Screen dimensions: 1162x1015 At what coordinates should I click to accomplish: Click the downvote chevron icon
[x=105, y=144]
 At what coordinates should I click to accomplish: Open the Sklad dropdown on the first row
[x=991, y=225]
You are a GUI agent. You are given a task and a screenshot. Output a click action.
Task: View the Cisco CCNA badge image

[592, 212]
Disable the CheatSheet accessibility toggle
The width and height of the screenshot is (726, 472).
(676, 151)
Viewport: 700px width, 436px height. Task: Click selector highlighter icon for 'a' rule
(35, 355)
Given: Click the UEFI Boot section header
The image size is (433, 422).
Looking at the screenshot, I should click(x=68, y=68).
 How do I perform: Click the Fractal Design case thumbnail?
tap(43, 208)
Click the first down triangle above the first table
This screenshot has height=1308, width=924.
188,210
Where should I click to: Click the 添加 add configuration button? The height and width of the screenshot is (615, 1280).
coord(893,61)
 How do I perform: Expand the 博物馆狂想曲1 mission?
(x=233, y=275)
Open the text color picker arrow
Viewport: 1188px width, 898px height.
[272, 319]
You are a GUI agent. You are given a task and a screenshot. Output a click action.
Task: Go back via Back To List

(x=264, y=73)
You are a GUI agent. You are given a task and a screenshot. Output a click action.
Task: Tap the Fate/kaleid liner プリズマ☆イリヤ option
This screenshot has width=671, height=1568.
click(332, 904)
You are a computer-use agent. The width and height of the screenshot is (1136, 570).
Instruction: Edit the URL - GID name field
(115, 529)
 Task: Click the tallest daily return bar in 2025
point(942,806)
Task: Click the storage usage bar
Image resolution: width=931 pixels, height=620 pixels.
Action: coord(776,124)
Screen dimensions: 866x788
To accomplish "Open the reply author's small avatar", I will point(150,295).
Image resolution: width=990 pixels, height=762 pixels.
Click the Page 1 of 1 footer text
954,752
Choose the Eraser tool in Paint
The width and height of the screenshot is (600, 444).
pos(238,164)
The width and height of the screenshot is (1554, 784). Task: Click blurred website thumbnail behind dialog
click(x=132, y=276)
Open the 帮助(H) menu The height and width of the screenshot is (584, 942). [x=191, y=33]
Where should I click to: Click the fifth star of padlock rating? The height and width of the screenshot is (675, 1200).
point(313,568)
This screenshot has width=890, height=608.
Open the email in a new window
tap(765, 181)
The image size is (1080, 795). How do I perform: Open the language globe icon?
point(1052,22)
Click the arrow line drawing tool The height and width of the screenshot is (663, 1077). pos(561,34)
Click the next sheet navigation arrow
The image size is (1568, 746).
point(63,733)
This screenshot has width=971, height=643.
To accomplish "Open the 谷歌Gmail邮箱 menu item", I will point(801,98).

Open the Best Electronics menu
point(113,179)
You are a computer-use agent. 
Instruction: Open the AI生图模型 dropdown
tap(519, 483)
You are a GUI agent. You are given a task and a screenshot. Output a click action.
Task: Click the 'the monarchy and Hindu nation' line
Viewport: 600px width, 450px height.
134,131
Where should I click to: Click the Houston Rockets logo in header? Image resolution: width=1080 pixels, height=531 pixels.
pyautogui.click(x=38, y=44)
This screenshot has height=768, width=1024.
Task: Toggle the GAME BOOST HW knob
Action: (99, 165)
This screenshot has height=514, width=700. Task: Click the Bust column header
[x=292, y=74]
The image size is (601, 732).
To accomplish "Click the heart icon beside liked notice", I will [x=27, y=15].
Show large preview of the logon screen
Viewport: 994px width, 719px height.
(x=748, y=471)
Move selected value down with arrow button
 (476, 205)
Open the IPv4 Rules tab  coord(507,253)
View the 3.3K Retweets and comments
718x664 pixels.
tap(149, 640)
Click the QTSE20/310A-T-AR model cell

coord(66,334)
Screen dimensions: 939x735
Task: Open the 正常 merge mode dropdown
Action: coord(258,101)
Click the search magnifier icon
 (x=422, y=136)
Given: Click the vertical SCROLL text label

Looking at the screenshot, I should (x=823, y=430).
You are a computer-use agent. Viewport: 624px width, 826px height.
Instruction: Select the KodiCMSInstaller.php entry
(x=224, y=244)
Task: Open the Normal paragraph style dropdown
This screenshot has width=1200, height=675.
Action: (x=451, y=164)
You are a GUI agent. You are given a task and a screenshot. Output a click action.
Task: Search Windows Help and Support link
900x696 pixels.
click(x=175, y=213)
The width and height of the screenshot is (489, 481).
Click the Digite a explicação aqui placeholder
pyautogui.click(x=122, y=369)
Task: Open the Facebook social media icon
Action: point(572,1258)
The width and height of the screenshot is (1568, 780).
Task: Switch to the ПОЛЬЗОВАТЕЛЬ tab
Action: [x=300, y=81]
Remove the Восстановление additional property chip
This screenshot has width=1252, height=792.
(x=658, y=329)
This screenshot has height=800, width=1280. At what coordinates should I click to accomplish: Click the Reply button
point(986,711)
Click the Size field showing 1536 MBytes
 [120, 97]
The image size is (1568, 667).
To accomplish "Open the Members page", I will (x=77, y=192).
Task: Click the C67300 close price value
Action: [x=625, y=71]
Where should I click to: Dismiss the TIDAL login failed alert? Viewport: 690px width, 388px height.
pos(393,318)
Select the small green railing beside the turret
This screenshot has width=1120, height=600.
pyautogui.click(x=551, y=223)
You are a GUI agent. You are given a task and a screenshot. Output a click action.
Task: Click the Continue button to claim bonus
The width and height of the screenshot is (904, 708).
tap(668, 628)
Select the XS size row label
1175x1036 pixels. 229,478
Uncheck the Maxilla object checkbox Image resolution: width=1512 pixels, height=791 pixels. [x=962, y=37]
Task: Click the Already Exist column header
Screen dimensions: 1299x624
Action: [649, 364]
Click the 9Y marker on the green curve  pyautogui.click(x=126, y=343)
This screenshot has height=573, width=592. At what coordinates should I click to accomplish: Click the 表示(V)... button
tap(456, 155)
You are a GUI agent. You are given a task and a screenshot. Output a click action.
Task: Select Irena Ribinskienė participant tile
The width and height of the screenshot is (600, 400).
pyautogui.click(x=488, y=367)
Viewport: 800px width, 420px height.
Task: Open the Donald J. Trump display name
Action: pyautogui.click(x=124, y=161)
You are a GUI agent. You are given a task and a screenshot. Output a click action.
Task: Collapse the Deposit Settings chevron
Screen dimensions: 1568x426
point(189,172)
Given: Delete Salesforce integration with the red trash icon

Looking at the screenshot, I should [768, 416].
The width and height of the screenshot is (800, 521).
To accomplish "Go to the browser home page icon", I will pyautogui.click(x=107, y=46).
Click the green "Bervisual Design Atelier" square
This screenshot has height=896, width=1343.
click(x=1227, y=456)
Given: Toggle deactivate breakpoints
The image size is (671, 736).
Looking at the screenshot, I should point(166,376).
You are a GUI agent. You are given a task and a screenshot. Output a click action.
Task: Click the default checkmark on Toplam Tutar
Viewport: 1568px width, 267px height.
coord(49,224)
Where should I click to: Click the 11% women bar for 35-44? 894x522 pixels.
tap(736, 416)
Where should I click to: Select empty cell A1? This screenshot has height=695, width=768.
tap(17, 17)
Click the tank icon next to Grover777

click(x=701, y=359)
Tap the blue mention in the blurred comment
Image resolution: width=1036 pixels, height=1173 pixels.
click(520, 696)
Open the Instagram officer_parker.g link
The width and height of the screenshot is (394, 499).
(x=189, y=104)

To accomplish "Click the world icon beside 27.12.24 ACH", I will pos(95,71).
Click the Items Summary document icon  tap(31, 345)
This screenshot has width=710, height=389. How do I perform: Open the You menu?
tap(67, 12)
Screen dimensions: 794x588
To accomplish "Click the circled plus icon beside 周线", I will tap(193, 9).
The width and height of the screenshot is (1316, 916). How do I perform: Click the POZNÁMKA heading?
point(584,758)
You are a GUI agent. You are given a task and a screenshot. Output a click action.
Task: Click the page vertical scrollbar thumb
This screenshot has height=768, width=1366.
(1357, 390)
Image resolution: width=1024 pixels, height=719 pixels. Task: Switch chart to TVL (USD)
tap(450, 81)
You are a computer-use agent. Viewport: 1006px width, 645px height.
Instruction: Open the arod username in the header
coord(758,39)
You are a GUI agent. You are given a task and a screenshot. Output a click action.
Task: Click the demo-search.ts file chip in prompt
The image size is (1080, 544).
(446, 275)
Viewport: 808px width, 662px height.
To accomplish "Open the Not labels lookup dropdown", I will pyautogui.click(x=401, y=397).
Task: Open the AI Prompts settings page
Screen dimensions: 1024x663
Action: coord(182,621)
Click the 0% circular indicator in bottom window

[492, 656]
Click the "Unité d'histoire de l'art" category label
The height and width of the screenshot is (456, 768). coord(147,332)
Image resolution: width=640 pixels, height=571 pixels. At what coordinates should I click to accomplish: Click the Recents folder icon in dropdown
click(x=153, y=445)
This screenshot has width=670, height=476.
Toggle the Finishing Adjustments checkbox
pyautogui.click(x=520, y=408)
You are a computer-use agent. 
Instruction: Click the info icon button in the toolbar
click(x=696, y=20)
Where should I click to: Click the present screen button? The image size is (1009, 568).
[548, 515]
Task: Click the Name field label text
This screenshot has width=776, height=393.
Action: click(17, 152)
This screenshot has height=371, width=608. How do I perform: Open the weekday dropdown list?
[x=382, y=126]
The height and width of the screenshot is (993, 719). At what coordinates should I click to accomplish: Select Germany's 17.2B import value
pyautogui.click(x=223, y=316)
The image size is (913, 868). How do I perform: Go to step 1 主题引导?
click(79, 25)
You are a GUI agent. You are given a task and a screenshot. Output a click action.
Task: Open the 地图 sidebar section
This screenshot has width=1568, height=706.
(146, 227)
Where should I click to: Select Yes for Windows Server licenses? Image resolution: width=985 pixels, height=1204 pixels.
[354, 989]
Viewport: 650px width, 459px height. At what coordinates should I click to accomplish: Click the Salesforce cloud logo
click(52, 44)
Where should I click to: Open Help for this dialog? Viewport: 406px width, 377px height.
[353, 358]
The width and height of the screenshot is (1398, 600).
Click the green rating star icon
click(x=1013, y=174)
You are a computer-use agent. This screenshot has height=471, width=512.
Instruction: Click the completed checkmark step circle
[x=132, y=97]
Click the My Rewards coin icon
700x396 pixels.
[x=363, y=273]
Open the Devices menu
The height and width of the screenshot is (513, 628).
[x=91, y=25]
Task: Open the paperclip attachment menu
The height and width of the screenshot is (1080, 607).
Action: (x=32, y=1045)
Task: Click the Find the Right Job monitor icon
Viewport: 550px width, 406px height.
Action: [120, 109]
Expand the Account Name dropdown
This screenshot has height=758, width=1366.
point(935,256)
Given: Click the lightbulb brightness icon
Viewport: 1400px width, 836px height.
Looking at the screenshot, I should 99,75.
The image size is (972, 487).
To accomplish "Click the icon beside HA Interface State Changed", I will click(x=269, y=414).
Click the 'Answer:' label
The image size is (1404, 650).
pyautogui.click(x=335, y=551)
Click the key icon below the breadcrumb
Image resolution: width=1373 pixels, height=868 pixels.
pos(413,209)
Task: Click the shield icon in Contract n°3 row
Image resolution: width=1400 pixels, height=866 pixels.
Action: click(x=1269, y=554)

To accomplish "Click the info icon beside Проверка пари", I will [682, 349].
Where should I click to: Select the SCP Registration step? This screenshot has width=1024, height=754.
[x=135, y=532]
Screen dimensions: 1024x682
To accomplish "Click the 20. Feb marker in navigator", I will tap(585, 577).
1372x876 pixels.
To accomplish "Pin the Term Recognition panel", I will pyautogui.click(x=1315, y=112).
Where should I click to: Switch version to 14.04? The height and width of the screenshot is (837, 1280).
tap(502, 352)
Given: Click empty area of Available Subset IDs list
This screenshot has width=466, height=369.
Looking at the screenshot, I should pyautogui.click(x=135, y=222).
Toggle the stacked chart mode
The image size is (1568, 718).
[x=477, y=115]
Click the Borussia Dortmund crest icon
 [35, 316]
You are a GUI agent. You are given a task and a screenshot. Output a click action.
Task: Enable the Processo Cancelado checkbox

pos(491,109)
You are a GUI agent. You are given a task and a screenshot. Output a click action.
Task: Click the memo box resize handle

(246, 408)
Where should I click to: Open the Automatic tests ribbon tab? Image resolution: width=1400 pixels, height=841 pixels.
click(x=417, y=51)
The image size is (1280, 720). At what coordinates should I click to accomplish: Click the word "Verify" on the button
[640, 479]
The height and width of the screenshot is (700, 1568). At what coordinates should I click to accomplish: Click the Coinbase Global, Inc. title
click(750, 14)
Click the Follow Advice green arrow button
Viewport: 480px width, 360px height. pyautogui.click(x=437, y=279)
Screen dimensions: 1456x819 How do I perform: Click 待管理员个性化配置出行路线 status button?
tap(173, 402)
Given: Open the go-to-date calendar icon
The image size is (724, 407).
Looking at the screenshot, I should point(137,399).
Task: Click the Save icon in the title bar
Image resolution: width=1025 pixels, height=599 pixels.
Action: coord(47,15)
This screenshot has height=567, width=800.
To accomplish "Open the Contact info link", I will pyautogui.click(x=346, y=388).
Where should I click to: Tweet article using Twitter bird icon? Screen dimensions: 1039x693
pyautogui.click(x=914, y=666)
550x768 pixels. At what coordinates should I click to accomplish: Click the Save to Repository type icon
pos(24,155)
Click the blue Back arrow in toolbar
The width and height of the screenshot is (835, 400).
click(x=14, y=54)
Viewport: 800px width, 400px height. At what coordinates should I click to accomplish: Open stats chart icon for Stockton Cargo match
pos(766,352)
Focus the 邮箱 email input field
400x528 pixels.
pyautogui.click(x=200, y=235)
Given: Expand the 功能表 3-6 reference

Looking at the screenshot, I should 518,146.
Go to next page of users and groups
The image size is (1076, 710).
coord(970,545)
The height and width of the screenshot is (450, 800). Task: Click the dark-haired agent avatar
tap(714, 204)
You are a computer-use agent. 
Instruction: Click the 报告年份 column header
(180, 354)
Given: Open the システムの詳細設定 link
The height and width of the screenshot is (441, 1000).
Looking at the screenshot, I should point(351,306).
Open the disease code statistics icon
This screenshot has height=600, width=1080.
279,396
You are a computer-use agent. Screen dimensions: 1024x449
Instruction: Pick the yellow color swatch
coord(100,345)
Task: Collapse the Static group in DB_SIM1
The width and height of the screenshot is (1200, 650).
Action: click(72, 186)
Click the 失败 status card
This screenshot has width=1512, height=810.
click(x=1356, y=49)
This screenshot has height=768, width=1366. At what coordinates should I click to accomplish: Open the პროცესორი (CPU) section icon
○ ○ ○ ○
_The task_
Could you repeat exactly the lines in the listing above from the one with "This screenshot has width=670, height=476." down to the one with "The image size is (972, 487)."? Include both of those lines.

_Output for this exercise_
This screenshot has width=670, height=476.
Toggle the Finishing Adjustments checkbox
pyautogui.click(x=520, y=408)
You are a computer-use agent. 
Instruction: Click the info icon button in the toolbar
click(x=696, y=20)
Where should I click to: Click the present screen button? The image size is (1009, 568).
[548, 515]
Task: Click the Name field label text
This screenshot has width=776, height=393.
Action: click(17, 152)
This screenshot has height=371, width=608. How do I perform: Open the weekday dropdown list?
[x=382, y=126]
The height and width of the screenshot is (993, 719). At what coordinates should I click to accomplish: Select Germany's 17.2B import value
pyautogui.click(x=223, y=316)
The image size is (913, 868). How do I perform: Go to step 1 主题引导?
click(79, 25)
You are a GUI agent. You are given a task and a screenshot. Output a click action.
Task: Open the 地图 sidebar section
This screenshot has width=1568, height=706.
(146, 227)
Where should I click to: Select Yes for Windows Server licenses? Image resolution: width=985 pixels, height=1204 pixels.
[354, 989]
Viewport: 650px width, 459px height. At what coordinates should I click to accomplish: Click the Salesforce cloud logo
click(52, 44)
Where should I click to: Open Help for this dialog? Viewport: 406px width, 377px height.
[353, 358]
The width and height of the screenshot is (1398, 600).
Click the green rating star icon
click(x=1013, y=174)
You are a computer-use agent. This screenshot has height=471, width=512.
Instruction: Click the completed checkmark step circle
[x=132, y=97]
Click the My Rewards coin icon
700x396 pixels.
[x=363, y=273]
Open the Devices menu
The height and width of the screenshot is (513, 628).
[x=91, y=25]
Task: Open the paperclip attachment menu
The height and width of the screenshot is (1080, 607).
Action: (x=32, y=1045)
Task: Click the Find the Right Job monitor icon
Viewport: 550px width, 406px height.
Action: [120, 109]
Expand the Account Name dropdown
This screenshot has height=758, width=1366.
point(935,256)
Given: Click the lightbulb brightness icon
Viewport: 1400px width, 836px height.
Looking at the screenshot, I should 99,75.
The image size is (972, 487).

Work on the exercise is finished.